Start at the line below containing "About Us (236, 2430)" and stop at the line containing "Leadong.com (243, 2560)". Repeat every line of that stretch exactly, and nothing outside it.

EXERCISE INPUT section start

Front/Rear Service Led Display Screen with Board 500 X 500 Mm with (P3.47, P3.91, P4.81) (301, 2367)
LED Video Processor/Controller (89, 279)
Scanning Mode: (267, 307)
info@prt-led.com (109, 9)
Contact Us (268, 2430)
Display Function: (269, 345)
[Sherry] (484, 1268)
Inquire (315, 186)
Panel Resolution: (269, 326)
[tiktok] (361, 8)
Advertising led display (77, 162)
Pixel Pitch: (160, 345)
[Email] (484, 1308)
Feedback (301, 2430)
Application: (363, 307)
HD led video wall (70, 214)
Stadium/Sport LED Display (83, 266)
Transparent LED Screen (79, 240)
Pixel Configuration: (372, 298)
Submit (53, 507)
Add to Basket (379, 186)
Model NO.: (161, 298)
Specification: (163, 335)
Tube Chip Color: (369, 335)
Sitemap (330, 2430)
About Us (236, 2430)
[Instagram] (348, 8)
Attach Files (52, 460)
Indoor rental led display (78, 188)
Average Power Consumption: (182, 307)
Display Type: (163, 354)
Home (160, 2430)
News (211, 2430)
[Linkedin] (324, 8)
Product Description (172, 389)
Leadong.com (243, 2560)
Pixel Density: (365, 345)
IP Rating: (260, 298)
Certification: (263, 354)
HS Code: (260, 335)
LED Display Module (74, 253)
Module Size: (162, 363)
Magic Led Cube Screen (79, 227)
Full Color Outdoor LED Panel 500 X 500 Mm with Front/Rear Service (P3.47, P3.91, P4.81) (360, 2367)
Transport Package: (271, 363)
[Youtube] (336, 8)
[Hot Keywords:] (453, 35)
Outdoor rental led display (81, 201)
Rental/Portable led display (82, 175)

EXERCISE INPUT section end

> EXERCISE ANSWER:
About Us (236, 2430)
[Instagram] (348, 8)
Attach Files (52, 460)
Indoor rental led display (78, 188)
Average Power Consumption: (182, 307)
Display Type: (163, 354)
Home (160, 2430)
News (211, 2430)
[Linkedin] (324, 8)
Product Description (172, 389)
Leadong.com (243, 2560)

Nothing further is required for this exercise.